**WRITTEN EXERCISE**
Could you format every line of the records below as a numbered list, leaving out the blank lines?

**Entries on target coordinates**

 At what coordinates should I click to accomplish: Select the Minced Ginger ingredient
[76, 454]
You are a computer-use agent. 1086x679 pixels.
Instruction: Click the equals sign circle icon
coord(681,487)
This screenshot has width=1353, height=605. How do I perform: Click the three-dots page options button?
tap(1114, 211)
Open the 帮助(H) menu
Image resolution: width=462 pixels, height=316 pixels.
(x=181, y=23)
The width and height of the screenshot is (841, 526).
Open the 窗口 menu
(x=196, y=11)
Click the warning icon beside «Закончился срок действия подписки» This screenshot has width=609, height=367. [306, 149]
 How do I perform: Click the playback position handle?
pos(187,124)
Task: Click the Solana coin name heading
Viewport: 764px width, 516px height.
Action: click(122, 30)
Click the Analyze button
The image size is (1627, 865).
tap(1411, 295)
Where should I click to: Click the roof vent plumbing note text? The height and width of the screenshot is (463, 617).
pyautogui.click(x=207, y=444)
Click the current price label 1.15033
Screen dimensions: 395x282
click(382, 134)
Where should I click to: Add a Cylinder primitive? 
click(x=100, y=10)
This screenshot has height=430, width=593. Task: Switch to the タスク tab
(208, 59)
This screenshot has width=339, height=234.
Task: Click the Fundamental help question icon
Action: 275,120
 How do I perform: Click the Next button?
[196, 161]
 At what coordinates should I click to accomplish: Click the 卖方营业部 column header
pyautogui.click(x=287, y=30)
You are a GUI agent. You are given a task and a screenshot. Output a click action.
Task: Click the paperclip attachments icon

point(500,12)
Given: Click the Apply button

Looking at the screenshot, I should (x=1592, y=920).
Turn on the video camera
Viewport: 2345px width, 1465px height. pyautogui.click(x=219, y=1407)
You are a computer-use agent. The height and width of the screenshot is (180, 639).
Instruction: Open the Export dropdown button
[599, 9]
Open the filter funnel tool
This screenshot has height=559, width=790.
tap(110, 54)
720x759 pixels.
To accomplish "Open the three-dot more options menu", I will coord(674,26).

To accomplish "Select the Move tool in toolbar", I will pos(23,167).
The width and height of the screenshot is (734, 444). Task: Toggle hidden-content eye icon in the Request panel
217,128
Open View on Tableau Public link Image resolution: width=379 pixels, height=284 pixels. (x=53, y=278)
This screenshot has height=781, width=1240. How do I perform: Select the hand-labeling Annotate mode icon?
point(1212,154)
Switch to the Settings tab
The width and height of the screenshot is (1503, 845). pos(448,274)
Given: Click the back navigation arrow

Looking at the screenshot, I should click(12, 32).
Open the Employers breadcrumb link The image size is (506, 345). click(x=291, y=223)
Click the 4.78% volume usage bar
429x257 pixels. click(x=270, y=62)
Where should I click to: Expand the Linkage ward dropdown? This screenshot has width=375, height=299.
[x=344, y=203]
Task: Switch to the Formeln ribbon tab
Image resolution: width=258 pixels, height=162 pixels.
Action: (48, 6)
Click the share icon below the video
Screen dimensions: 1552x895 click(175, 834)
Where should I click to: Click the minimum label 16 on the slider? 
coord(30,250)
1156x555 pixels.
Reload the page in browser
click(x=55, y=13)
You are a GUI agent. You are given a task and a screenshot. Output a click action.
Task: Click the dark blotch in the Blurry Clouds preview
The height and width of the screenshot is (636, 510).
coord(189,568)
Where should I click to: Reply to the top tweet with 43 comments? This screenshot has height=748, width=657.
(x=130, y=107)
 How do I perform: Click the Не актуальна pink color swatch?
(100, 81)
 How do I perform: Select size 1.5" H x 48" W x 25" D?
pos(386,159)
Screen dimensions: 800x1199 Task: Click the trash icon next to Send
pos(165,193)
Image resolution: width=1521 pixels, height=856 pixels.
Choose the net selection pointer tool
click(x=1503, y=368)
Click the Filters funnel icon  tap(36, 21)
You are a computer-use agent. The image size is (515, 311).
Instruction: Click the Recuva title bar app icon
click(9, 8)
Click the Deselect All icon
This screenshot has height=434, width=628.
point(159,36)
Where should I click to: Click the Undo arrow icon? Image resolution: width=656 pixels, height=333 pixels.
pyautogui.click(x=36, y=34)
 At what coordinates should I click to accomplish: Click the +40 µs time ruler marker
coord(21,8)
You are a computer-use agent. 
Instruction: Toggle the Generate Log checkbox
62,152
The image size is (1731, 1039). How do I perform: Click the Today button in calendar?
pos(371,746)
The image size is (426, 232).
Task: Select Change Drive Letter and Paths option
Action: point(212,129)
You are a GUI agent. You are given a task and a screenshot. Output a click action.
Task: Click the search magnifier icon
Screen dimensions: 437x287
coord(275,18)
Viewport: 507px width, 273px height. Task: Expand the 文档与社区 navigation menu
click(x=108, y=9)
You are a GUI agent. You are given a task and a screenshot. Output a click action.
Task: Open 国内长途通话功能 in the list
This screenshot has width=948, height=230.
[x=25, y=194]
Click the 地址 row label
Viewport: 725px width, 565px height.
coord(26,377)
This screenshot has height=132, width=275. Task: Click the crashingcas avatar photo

**RESPONSE TO THE TASK**
1.  At what coordinates should I click to accomplish: Select the Minced Ginger ingredient
2. [76, 454]
3. You are a computer-use agent. 1086x679 pixels.
4. Instruction: Click the equals sign circle icon
5. coord(681,487)
6. This screenshot has width=1353, height=605. How do I perform: Click the three-dots page options button?
7. tap(1114, 211)
8. Open the 帮助(H) menu
9. Image resolution: width=462 pixels, height=316 pixels.
10. (x=181, y=23)
11. The width and height of the screenshot is (841, 526).
12. Open the 窗口 menu
13. (x=196, y=11)
14. Click the warning icon beside «Закончился срок действия подписки» This screenshot has width=609, height=367. [306, 149]
15.  How do I perform: Click the playback position handle?
16. pos(187,124)
17. Task: Click the Solana coin name heading
18. Viewport: 764px width, 516px height.
19. Action: click(122, 30)
20. Click the Analyze button
21. The image size is (1627, 865).
22. tap(1411, 295)
23. Where should I click to: Click the roof vent plumbing note text? The height and width of the screenshot is (463, 617).
24. pyautogui.click(x=207, y=444)
25. Click the current price label 1.15033
26. Screen dimensions: 395x282
27. click(382, 134)
28. Where should I click to: Add a Cylinder primitive? 
29. click(x=100, y=10)
30. This screenshot has height=430, width=593. Task: Switch to the タスク tab
31. (208, 59)
32. This screenshot has width=339, height=234.
33. Task: Click the Fundamental help question icon
34. Action: 275,120
35.  How do I perform: Click the Next button?
36. [196, 161]
37.  At what coordinates should I click to accomplish: Click the 卖方营业部 column header
38. pyautogui.click(x=287, y=30)
39. You are a GUI agent. You are given a task and a screenshot. Output a click action.
40. Task: Click the paperclip attachments icon
41. point(500,12)
42. Given: Click the Apply button
43. Looking at the screenshot, I should (x=1592, y=920).
44. Turn on the video camera
45. Viewport: 2345px width, 1465px height. pyautogui.click(x=219, y=1407)
46. You are a computer-use agent. The height and width of the screenshot is (180, 639).
47. Instruction: Open the Export dropdown button
48. [599, 9]
49. Open the filter funnel tool
50. This screenshot has height=559, width=790.
51. tap(110, 54)
52. 720x759 pixels.
53. To accomplish "Open the three-dot more options menu", I will coord(674,26).
54. To accomplish "Select the Move tool in toolbar", I will pos(23,167).
55. The width and height of the screenshot is (734, 444). Task: Toggle hidden-content eye icon in the Request panel
56. 217,128
57. Open View on Tableau Public link Image resolution: width=379 pixels, height=284 pixels. (x=53, y=278)
58. This screenshot has height=781, width=1240. How do I perform: Select the hand-labeling Annotate mode icon?
59. point(1212,154)
60. Switch to the Settings tab
61. The width and height of the screenshot is (1503, 845). pos(448,274)
62. Given: Click the back navigation arrow
63. Looking at the screenshot, I should click(12, 32).
64. Open the Employers breadcrumb link The image size is (506, 345). click(x=291, y=223)
65. Click the 4.78% volume usage bar
66. 429x257 pixels. click(x=270, y=62)
67. Where should I click to: Expand the Linkage ward dropdown? This screenshot has width=375, height=299.
68. [x=344, y=203]
69. Task: Switch to the Formeln ribbon tab
70. Image resolution: width=258 pixels, height=162 pixels.
71. Action: (48, 6)
72. Click the share icon below the video
73. Screen dimensions: 1552x895 click(175, 834)
74. Where should I click to: Click the minimum label 16 on the slider? 
75. coord(30,250)
76. 1156x555 pixels.
77. Reload the page in browser
78. click(x=55, y=13)
79. You are a GUI agent. You are given a task and a screenshot. Output a click action.
80. Task: Click the dark blotch in the Blurry Clouds preview
81. The height and width of the screenshot is (636, 510).
82. coord(189,568)
83. Where should I click to: Reply to the top tweet with 43 comments? This screenshot has height=748, width=657.
84. (x=130, y=107)
85.  How do I perform: Click the Не актуальна pink color swatch?
86. (100, 81)
87.  How do I perform: Select size 1.5" H x 48" W x 25" D?
88. pos(386,159)
89. Screen dimensions: 800x1199 Task: Click the trash icon next to Send
90. pos(165,193)
91. Image resolution: width=1521 pixels, height=856 pixels.
92. Choose the net selection pointer tool
93. click(x=1503, y=368)
94. Click the Filters funnel icon  tap(36, 21)
95. You are a computer-use agent. The image size is (515, 311).
96. Instruction: Click the Recuva title bar app icon
97. click(9, 8)
98. Click the Deselect All icon
99. This screenshot has height=434, width=628.
100. point(159,36)
101. Where should I click to: Click the Undo arrow icon? Image resolution: width=656 pixels, height=333 pixels.
102. pyautogui.click(x=36, y=34)
103.  At what coordinates should I click to accomplish: Click the +40 µs time ruler marker
104. coord(21,8)
105. You are a computer-use agent. 
106. Instruction: Toggle the Generate Log checkbox
107. 62,152
108. The image size is (1731, 1039). How do I perform: Click the Today button in calendar?
109. pos(371,746)
110. The image size is (426, 232).
111. Task: Select Change Drive Letter and Paths option
112. Action: point(212,129)
113. You are a GUI agent. You are given a task and a screenshot. Output a click action.
114. Task: Click the search magnifier icon
115. Screen dimensions: 437x287
116. coord(275,18)
117. Viewport: 507px width, 273px height. Task: Expand the 文档与社区 navigation menu
118. click(x=108, y=9)
119. You are a GUI agent. You are given a task and a screenshot. Output a click action.
120. Task: Open 国内长途通话功能 in the list
121. This screenshot has width=948, height=230.
122. [x=25, y=194]
123. Click the 地址 row label
124. Viewport: 725px width, 565px height.
125. coord(26,377)
126. This screenshot has height=132, width=275. Task: Click the crashingcas avatar photo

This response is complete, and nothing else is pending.